-- START Source extract --

Overclocking Calculators?
Klar writes "If you're looking for something new to prove your tech prowess, Richard Piotter has a great how to on overclocking Texas Instruments graphing calculators. You can actually double the cpu speed, which is noticeable when graphing complex functions."
But I get better results! Before, 1+1 was always 2, but now it's 2.0358!
Beowulf clusters of overclocked T.I. calculators!!!
Too Much Time On Their Hands Department.
The higher the technology, the sharper that two-edged sword.
Pfft, tell me when you've over clocked a pencil and paper.
I tried to overclock my slide rule, but it just went up in smoke.
The coolest voice ever.
This is soooo old. I overclocked my TI calc several years ago, putting a snazzy OC switch on the side. All of my friends were terribly impressed.
On the other hand, it didn't really help in my classes, except to get the wrong answer faster...
Utilities have been coded to overclock HP48/HP49 calculators to a wide range of clock speeds - you can pick and choose what you like, up to 200MHz. This is pretty impressive too - that's more than a doubling of clock speed, IIRC.
the Futurama cryogenic lab tech.... "Welcooome....To the WOOOOORLD of 5 YEARS AGO!"
This has been known for years. Keep in mind that overclocking by 2x drains the batteries by 2x as well.
I overclocked my casio wrist watch. Now I have all the time I need.
I don't know what's wrong with the slashdot submission process, but this isn't a new site.
That site has been around for nine years, and in fact it doesn't list any of the popular TI graphing calculators today. The TI-83 Plus, 84 Plus, 92 Plus, and Voyage 200 are all missing. (Incidentally, this French guide will show you how to overclock your 83 Plus).
Sure it's a great site for overclocking older calculators, but please don't say "something new" when this has been widely known for years.
Graphing complex functions is slow. Calculating integrals is slow. 3D graphs are abysmally slow. Speeding these functions up could be quite useful. Of course, you could just use Virtual TI on your PC if you wanted it to be really fast, or there's always Mathematica. I'm sure overclocking your calculator cuts the battery life in half or worse, which is why they are clocked so low by TI to begin with. Now if he could figure out a way for it to automatically overclock itself only while doing calculations (not waiting for input), then he might be onto something...
main(c,r){for(r=32;r;) printf(++c>31?c=!r--,"\n":c<r?" ":~c&r?" `":" #");}
Wow, the TI-89 uses an RC oscillator for its clock! That kind of clock is one of the cheapest and least accurate, so I wouldn't want to run a real-time-clock off of it. I wonder if they have some sort of calibration mechanism on the production line, or if the processors are so underclocked already that they will surely work with a large variation of clock speeds. Even after leaving the production line, RC clocks drift and are more sensitive to temperature, so TI must always leave plenty of speed margin.
HIV Crosses Species Barrier... into Muppets
Laugh all you want, these calculators are capable of stuff that's really time consuming.

-- END Source extract --

* [Tasks to carry out]
1. Repeat word for word the part of the calculator overclocking thread that opens with the words containing "Utilities have been" and closes with "time I need.".
2. Sum up the calculator overclocking thread in two sentences.
3. In the calculator overclocking thread, why does one commenter say TI must always leave plenty of speed margin on the TI-89?
The lines after this point aren't needed for anything you're asked to do.

-- START Dataset content --

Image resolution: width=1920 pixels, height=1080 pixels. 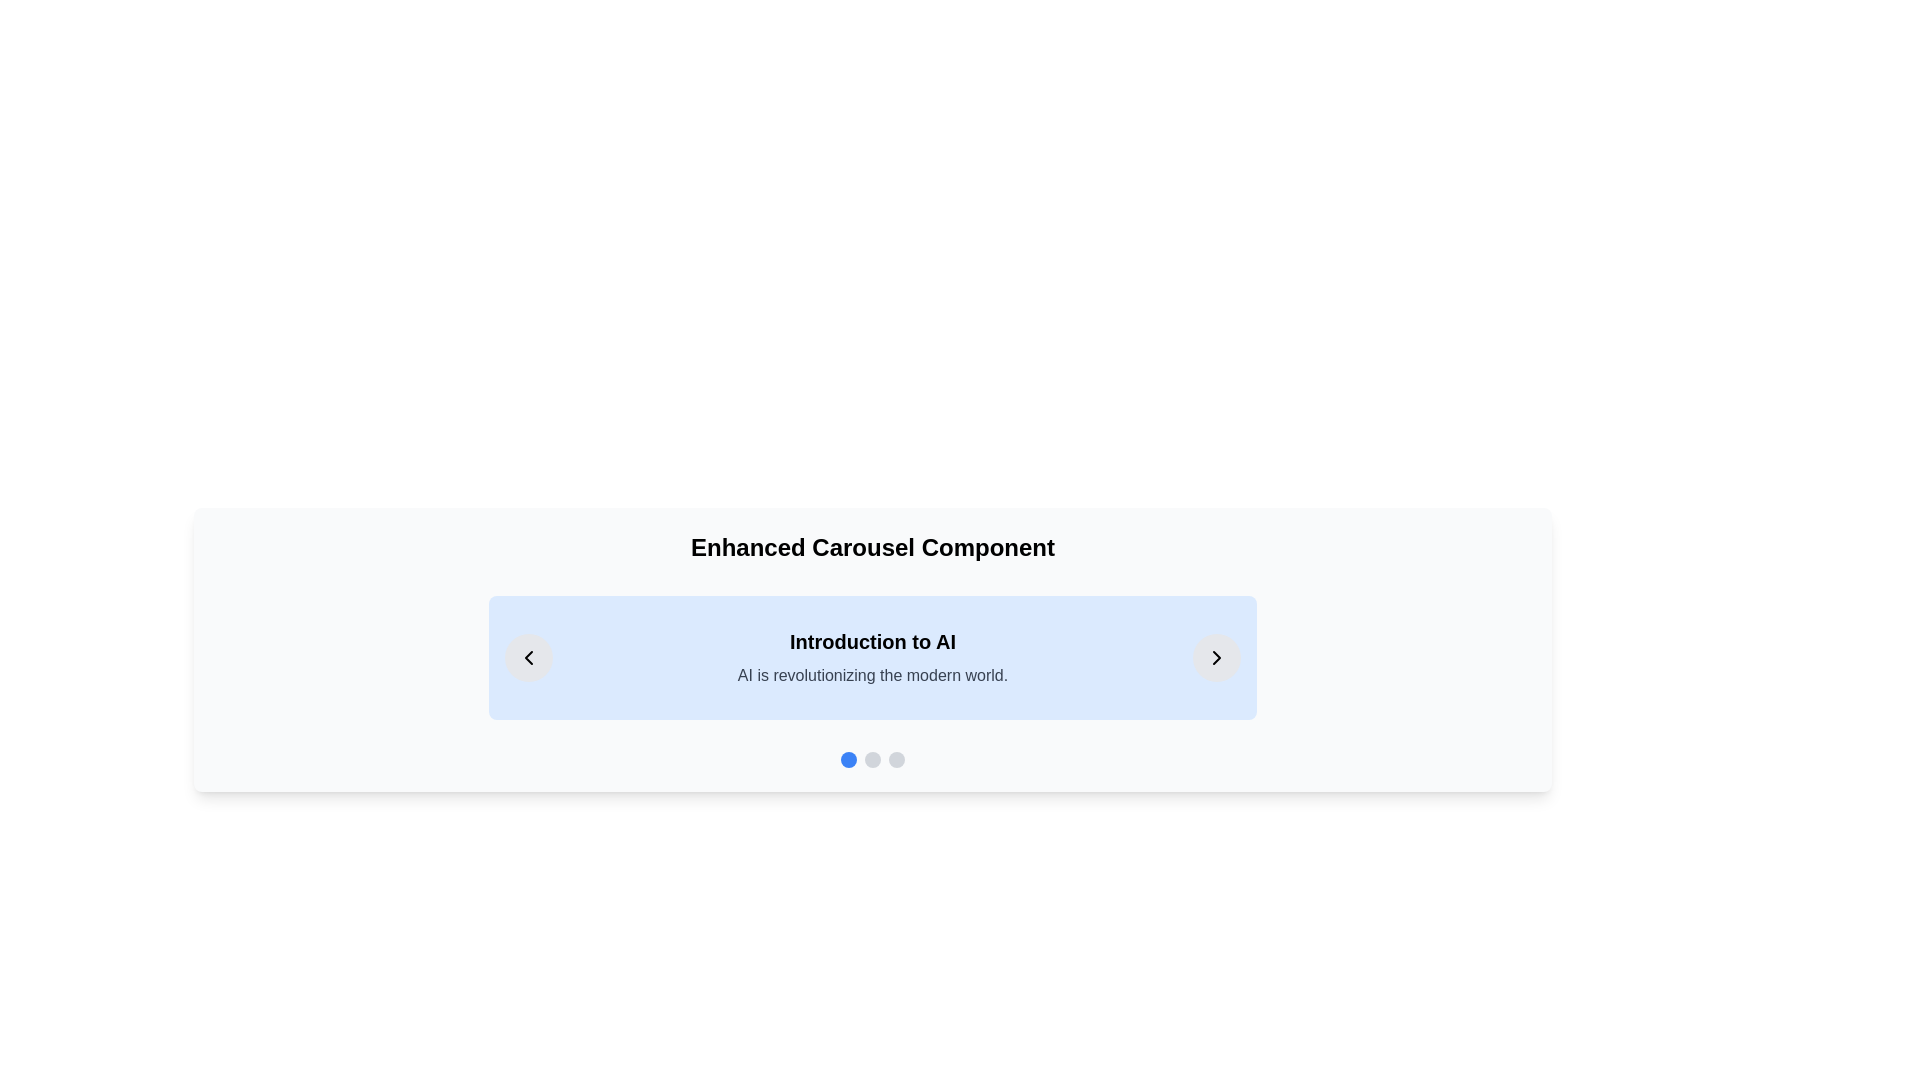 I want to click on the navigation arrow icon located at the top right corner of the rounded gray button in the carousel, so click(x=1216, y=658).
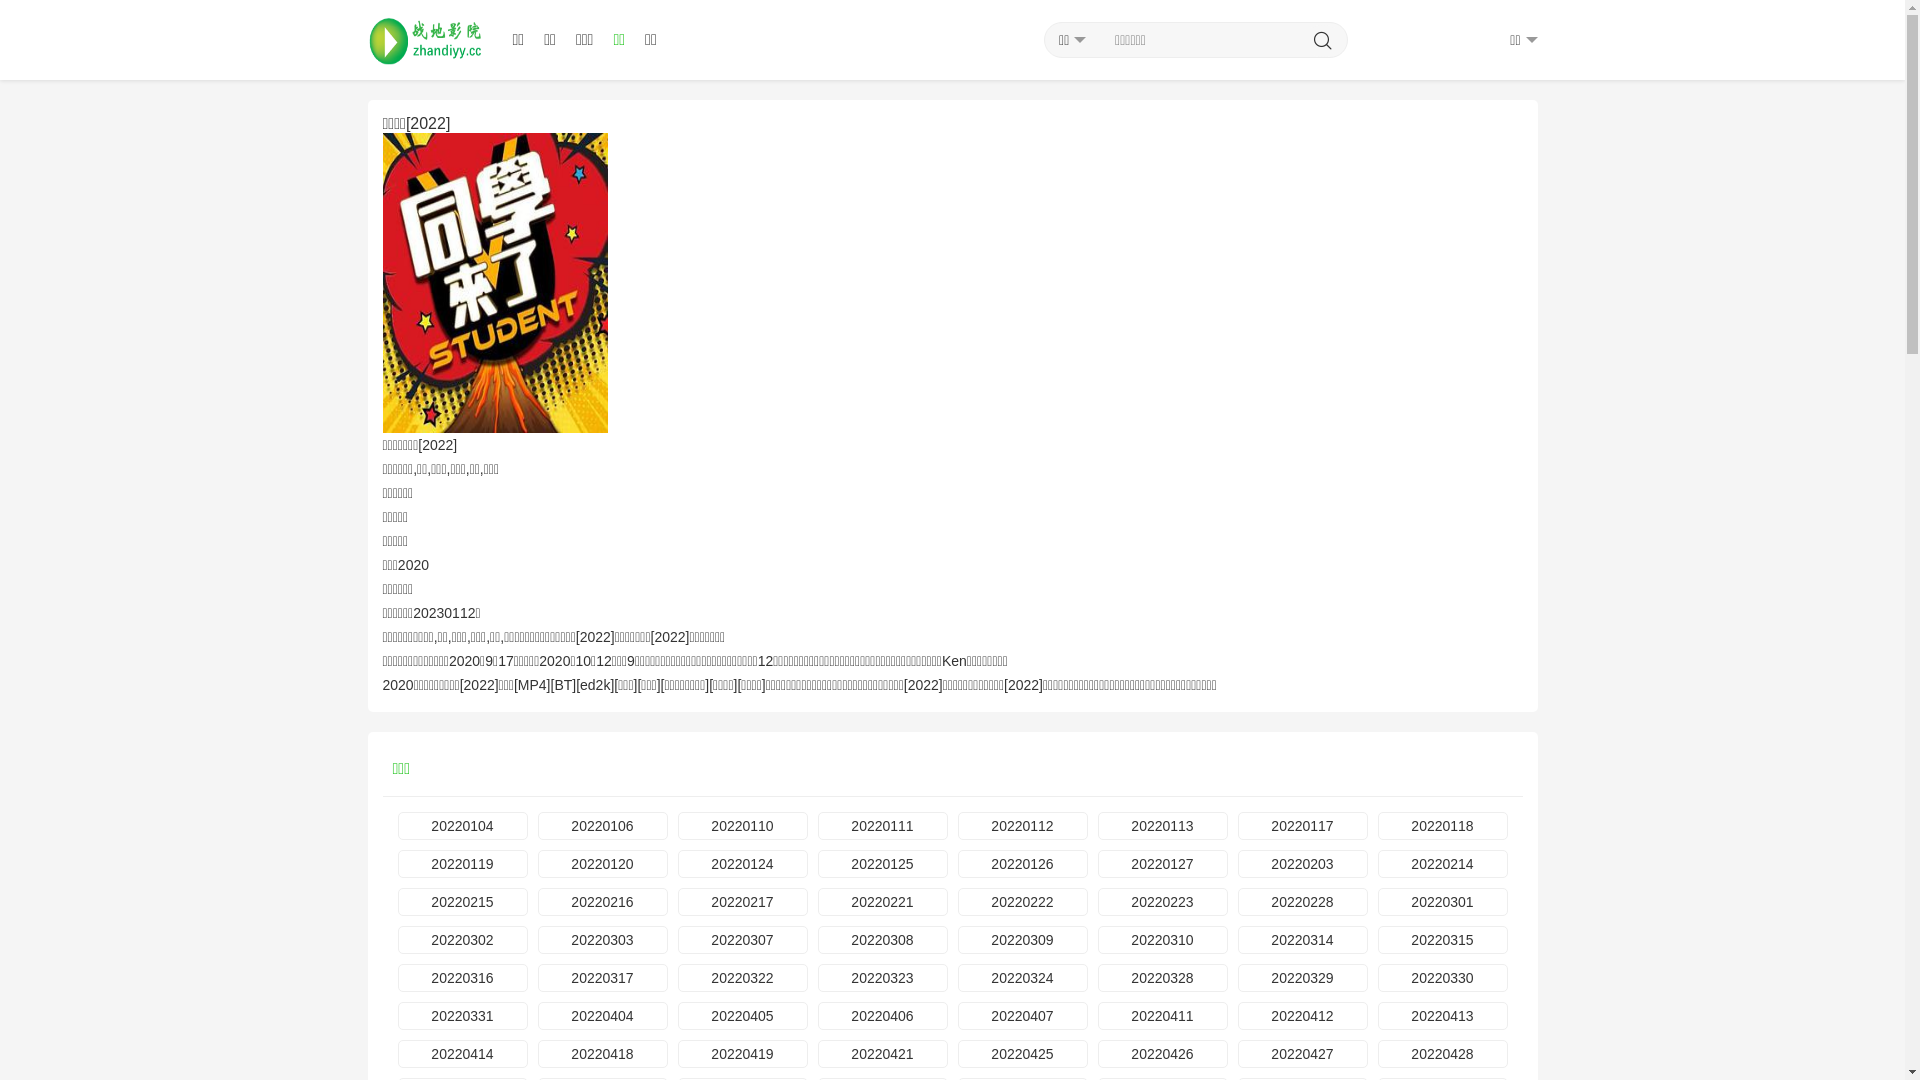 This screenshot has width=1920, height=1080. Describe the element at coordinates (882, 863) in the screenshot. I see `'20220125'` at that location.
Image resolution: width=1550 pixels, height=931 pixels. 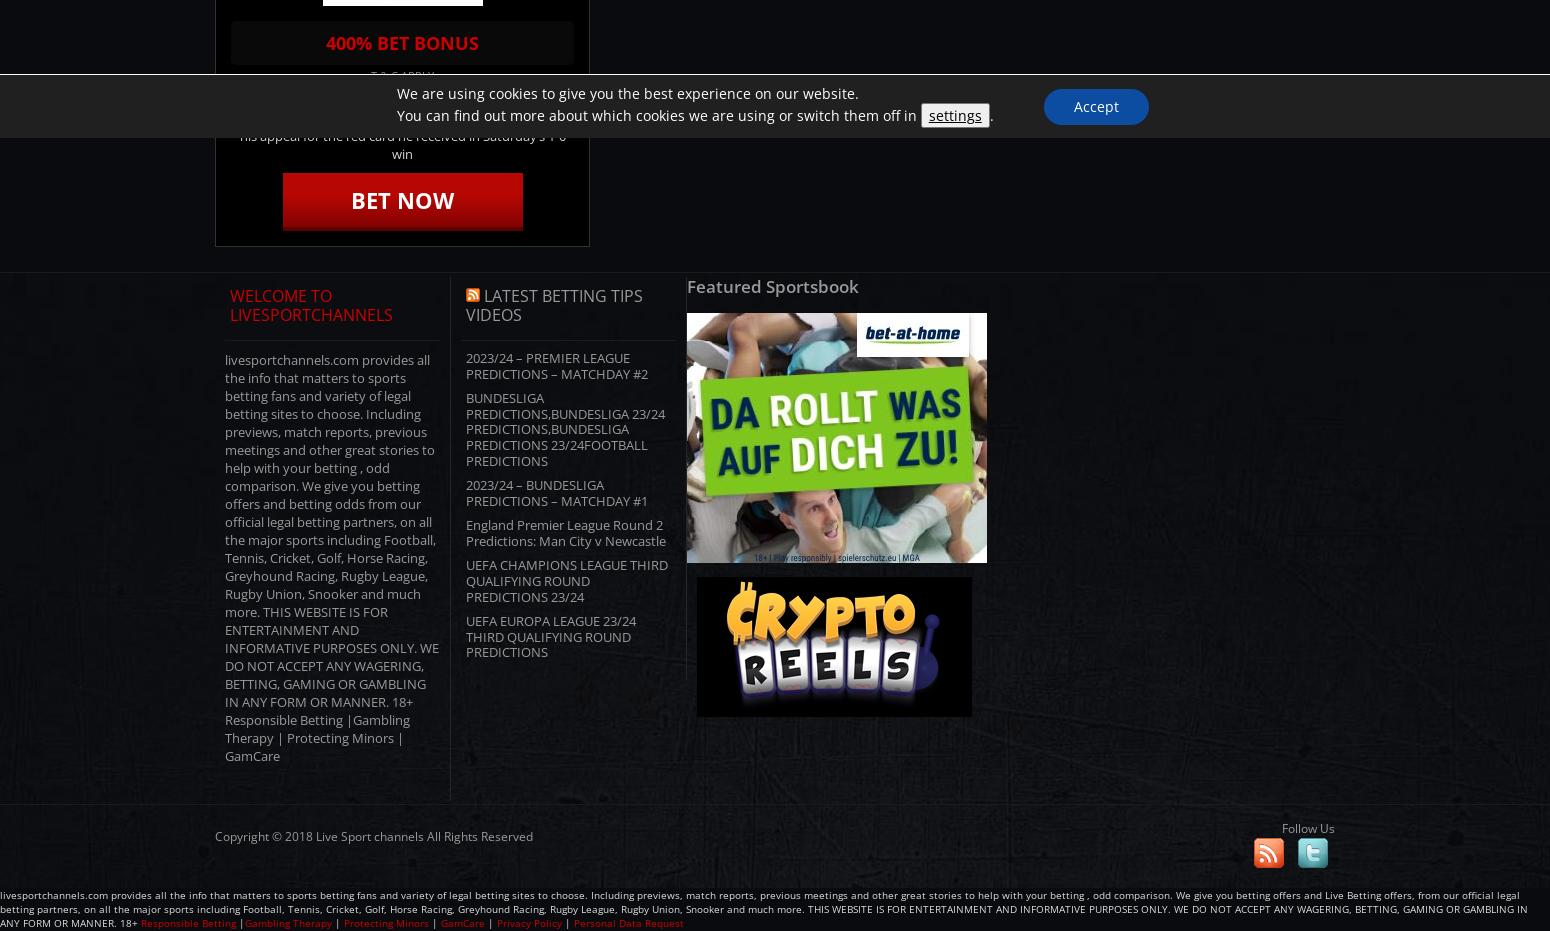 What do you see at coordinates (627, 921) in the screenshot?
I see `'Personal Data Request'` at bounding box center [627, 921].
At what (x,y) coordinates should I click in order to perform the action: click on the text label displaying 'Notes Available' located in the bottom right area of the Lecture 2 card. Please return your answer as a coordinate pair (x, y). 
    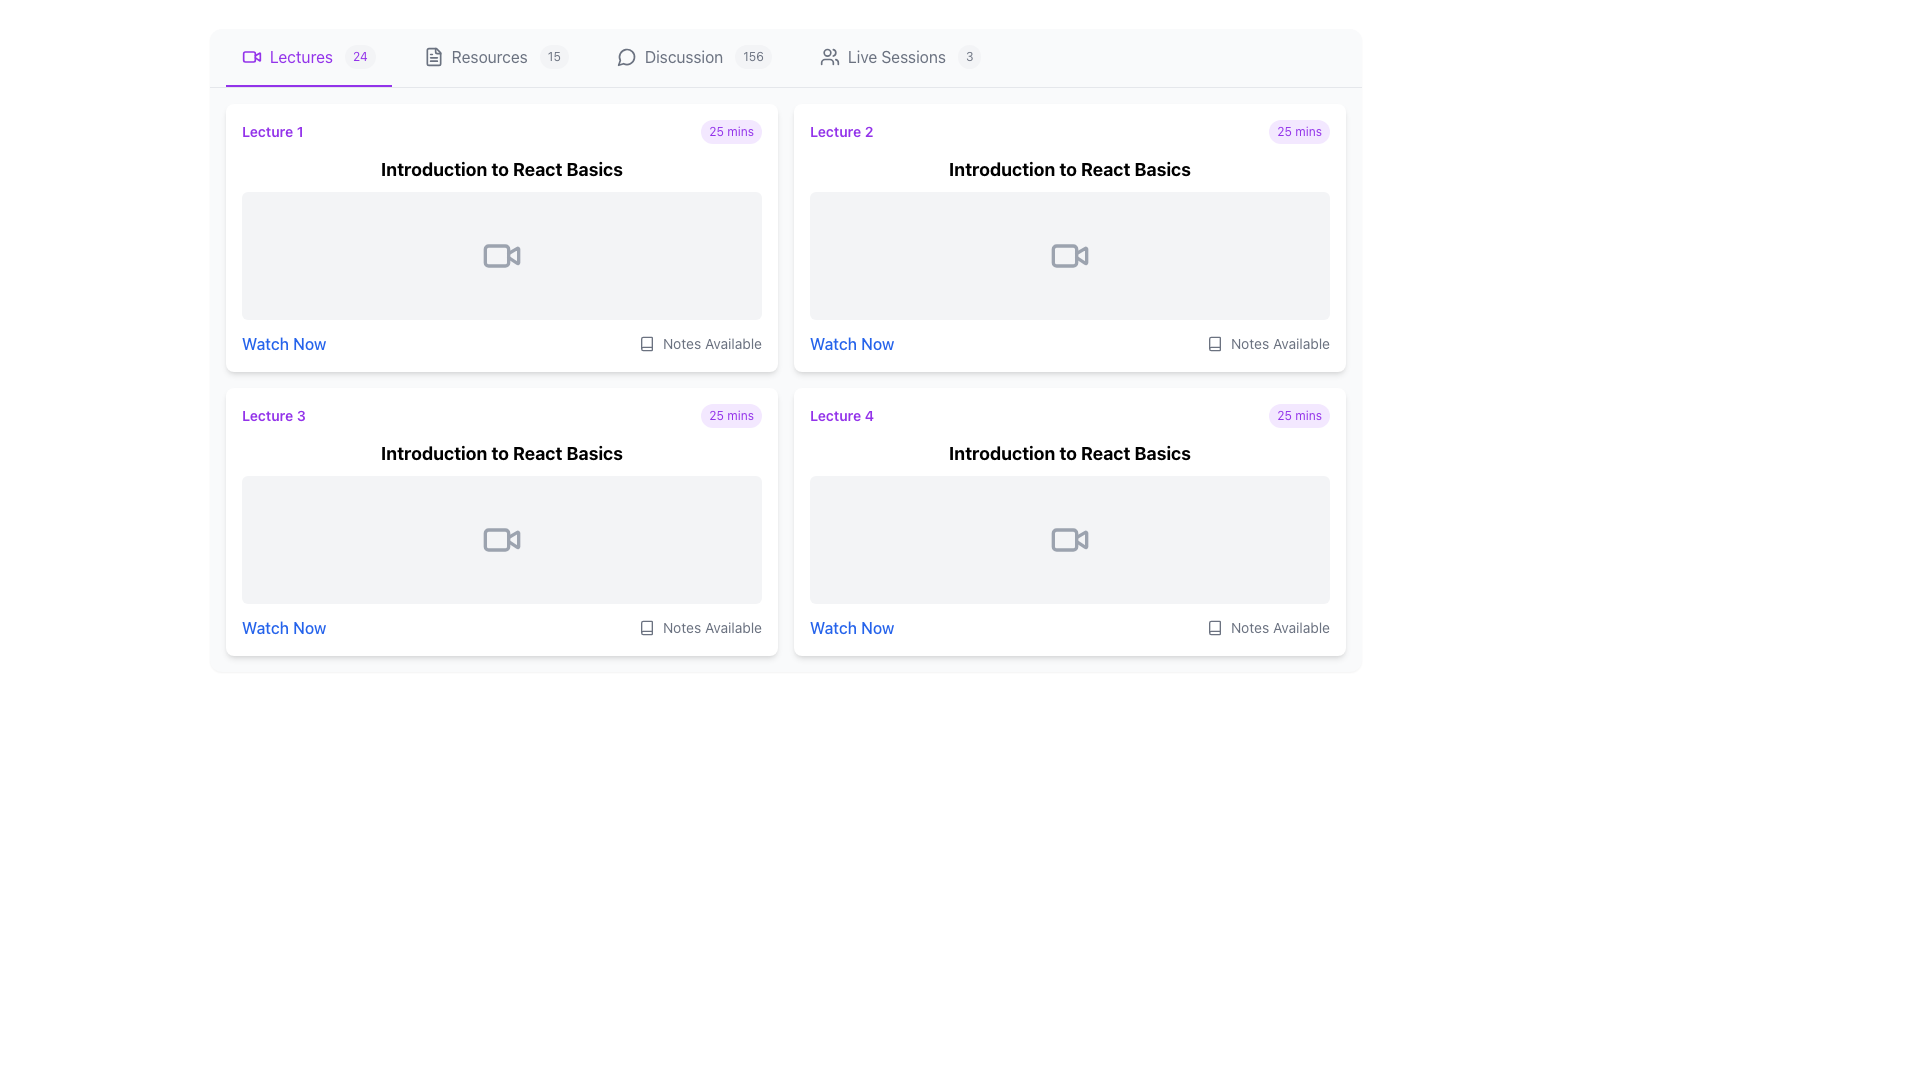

-- END Dataset content --

* [Task-by-task answers]
1.
Utilities have been coded to overclock HP48/HP49 calculators to a wide range of clock speeds - you can pick and choose what you like, up to 200MHz. This is pretty impressive too - that's more than a doubling of clock speed, IIRC.
the Futurama cryogenic lab tech.... "Welcooome....To the WOOOOORLD of 5 YEARS AGO!"
This has been known for years. Keep in mind that overclocking by 2x drains the batteries by 2x as well.
I overclocked my casio wrist watch. Now I have all the time I need.

2. A post points to a how-to by Richard Piotter on overclocking Texas Instruments graphing calculators, saying it can double the CPU speed, which is noticeable when graphing complex functions. Commenters joke about it, note that overclocking by 2x also drains the batteries by 2x, and point out that the site has been around for nine years and leaves out today's popular TI models.

3. The TI-89 uses an RC oscillator for its clock, which is one of the cheapest and least accurate kinds of clock. Even after leaving the production line, RC clocks drift and are more sensitive to temperature.